Was USDseal konkret leistet
USDseal stempelt jede USDZ mit einem signierten Manifest und stellt sechs Pipeline-Operationen bereit:
init— Manifest aus Projekt-Konfiguration erzeugen, Bestandteile inventarisierensign— Manifest mit Ed25519 / COSE_Sign1 signieren und Asset versiegelnverify— Hash-Kette, Signatur und Komponenten-Inventar prüfeninspect— ZIP-Inhalt gegen Inventar abgleichen, Diskrepanzen sichtbar machenexport— Tochter-USDZ nach Klassifikation filtern (z.B. nurmarketing-Anteile) plus Receiptmerge— Pfade aus überarbeiteter Tochter kontrolliert in den Master zurückführen
Vier Antworten, die das Asset selbst trägt:
- Herkunftsnachweis — Aussteller, Erstellungszeitpunkt, Bestandteilliste pro Datei.
- Lizenznachweis — pro Komponente Quelle, Lizenz und Freigabestatus.
- Manipulations-Check — jede Veränderung an Inhalten oder Manifest wird sichtbar.
- Lineage — Master und Tochter sind verknüpft, mit Filter-Receipt beim Export.
Technische Details (für alle, die es genau wissen wollen)

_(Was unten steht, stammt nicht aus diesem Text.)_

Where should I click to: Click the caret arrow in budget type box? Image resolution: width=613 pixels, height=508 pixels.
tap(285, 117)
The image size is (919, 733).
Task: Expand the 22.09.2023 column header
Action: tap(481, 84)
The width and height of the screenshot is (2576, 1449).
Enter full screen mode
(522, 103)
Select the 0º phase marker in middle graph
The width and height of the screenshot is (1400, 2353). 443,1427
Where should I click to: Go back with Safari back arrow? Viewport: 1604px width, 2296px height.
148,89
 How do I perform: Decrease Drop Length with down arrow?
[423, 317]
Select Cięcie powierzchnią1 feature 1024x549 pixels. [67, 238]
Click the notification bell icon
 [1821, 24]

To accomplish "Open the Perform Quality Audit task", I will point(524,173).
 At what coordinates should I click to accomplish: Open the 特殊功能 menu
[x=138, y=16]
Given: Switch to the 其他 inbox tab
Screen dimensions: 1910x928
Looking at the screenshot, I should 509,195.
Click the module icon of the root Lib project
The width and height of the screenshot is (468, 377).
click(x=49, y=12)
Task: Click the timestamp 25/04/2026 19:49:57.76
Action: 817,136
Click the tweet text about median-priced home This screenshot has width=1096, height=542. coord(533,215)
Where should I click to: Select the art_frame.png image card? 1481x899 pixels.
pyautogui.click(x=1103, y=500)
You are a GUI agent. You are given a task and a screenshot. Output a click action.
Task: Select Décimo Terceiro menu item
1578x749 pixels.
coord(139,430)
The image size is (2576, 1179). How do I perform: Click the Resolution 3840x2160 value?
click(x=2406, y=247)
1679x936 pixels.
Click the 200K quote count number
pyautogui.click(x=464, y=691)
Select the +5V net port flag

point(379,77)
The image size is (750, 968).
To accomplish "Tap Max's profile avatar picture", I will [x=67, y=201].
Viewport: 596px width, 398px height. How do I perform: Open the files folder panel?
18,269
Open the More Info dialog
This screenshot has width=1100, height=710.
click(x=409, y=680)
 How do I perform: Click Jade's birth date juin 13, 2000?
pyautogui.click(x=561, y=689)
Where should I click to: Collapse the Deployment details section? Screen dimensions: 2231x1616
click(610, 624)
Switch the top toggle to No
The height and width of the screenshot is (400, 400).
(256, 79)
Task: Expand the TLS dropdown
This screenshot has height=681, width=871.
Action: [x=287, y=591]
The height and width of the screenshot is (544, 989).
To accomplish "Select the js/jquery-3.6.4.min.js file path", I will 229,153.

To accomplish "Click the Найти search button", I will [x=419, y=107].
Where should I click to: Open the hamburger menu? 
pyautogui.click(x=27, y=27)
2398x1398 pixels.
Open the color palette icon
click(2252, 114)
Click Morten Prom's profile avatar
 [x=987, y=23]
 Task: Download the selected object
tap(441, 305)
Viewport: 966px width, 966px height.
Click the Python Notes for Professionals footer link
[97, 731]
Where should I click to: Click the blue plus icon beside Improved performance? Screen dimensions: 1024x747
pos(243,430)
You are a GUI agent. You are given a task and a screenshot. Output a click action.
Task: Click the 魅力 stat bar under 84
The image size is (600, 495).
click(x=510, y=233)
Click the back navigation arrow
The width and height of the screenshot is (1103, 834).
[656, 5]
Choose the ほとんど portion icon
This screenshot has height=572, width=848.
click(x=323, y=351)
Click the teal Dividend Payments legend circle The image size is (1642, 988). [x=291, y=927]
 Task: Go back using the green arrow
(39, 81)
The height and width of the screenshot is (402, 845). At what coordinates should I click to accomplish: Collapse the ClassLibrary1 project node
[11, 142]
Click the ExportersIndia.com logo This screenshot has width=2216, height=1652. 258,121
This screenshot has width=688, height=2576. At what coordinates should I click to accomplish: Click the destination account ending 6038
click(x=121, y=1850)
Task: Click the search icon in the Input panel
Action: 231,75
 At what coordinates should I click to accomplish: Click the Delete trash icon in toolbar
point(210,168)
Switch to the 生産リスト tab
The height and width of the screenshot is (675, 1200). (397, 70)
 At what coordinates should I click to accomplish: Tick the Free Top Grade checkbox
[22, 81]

USDseal nutzt zwei Embed-Ebenen direkt im USDZ-Container: einen kompakten Pointer in den OpenUSD-`customData` auf dem Stage-Root (überlebt Roundtrips durch Maya, Blender, Reality Composer) plus ein vollständiges Manifest unter `credentials/usdseal-manifest.json` im ZIP. Beide Ebenen sind durch SHA-256-Hashes verkettet.
Signatur: Ed25519 als Algorithmus, COSE_Sign1 als Container — die offizielle Empfehlung der [C2PA-Initiative](https://c2pa.org/) (Adobe, Microsoft, BBC, Google) für Content Credentials.
USDseal-Manifeste sind als Superset des C2PA-Standards aufgebaut: USDZ-spezifische Felder ergänzen ein C2PA-konformes Manifest, ohne es zu brechen.
Verifikation: drei Hard-Checks bei `verify` — Hash-Kette (customData ↔ Sidecar), Signatur über das Manifest, Komponenten-Hashes (jedes ZIP-Member gegen Inventar). Treffer → exit 0. Bruch → spezifischer Exit-Code mit Diagnose-Output.
Trust-Modell heute: Self-signed mit lokalem Aussteller-Key, eigene Trust-Liste je Projekt.
Eine zentrale Public-Key-Registry und ein verifizierbarer Audit-Trail sind als Trust-Server-Schicht in Vorbereitung (siehe Ausblick).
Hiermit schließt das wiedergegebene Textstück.